* TASK INSTRUCTIONS:
[1] In the Project:M36 passage, which transaction isolation level does Project:M36 support?
[2] Render this sentence from the Project:M36 passage in Spanish: "By default, there is no file representing the relation."
[3] Echo the Project:M36 passage verbatim, everything from "if the user" down to "representing the relation.".

=== TEXT PASSAGE ===

Transactional Isolation

While other databases offer various transaction isolation levels with differing levels of implementation-specific surprises, Project:M36 solely suppports the maximum transaction isolation level. Instead of relying on details of MVCC which marks each tuple in a relation with a monotonically-increasing number identifying from which transaction the tuple was added or deleted, Project:M36 includes no singular backing store for tuples, instead storing a stream of state change requests. Because the transaction graph supports branching and merging (similar to version control such as git), transactions can be committed without contention at a singular head of the graph. Committing to disk can be implemented as writing a file to represent the transaction's state and

The Transaction Graph

These state changes are, in fact, the idempotent relational update expressions that the user has submitted. For example, given a transaction which includes a single relation s:

┌──────────┬────────┬───────────┬───────────┐
│city::Text│s#::Text│sname::Text│status::Int│
├──────────┼────────┼───────────┼───────────┤
│"Paris"   │"S2"    │"Jones"    │10         │
└──────────┴────────┴───────────┴───────────┘

if the user commits a transaction with an insert such as:

insert x relation{tuple{city "Boston", s# "S3", sname "Smith", status 400}}

then a typical database will find the file representing the relation, find some free space in it and save the new tuple along with the MVCC transaction identifier. Subsequent transactions will find the tuple and compare it to their own transaction id in order to determine its "visibility". Project:M36, on the other hand, after validating that all relational constraints (such as primary and foreign keys) still hold, will simply serialize and append the expression to the transaction graph log. By default, there is no file representing the relation.

=== EXCERPTED RECORDS ===

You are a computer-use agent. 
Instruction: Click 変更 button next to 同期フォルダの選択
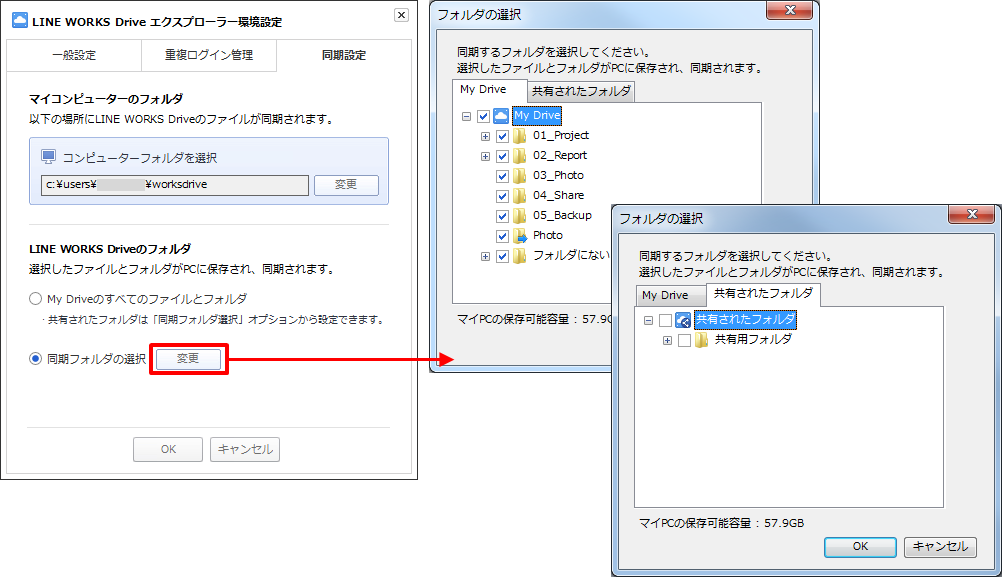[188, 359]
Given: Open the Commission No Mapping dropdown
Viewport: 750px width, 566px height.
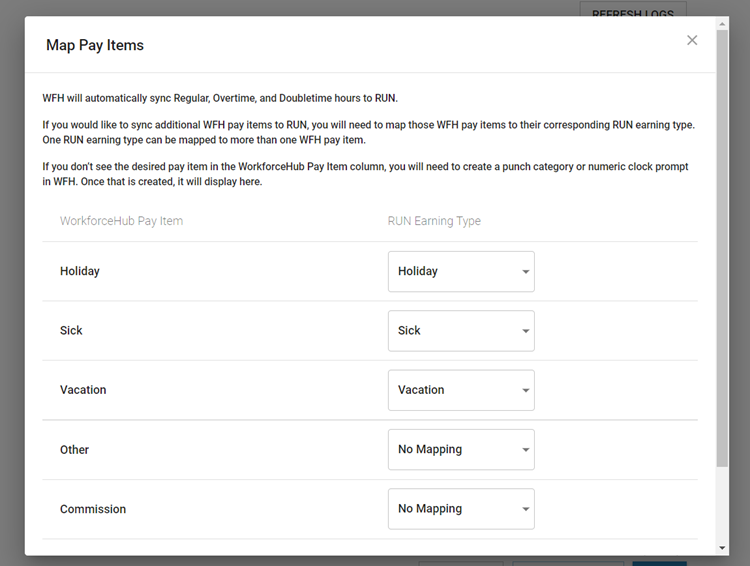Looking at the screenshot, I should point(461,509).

===

* WORKED SOLUTIONS:
[1] Only the maximum transaction isolation level.

[2] De forma predeterminada, no existe ningún archivo que represente la relación.

[3]
if the user commits a transaction with an insert such as:

insert x relation{tuple{city "Boston", s# "S3", sname "Smith", status 400}}

then a typical database will find the file representing the relation, find some free space in it and save the new tuple along with the MVCC transaction identifier. Subsequent transactions will find the tuple and compare it to their own transaction id in order to determine its "visibility". Project:M36, on the other hand, after validating that all relational constraints (such as primary and foreign keys) still hold, will simply serialize and append the expression to the transaction graph log. By default, there is no file representing the relation.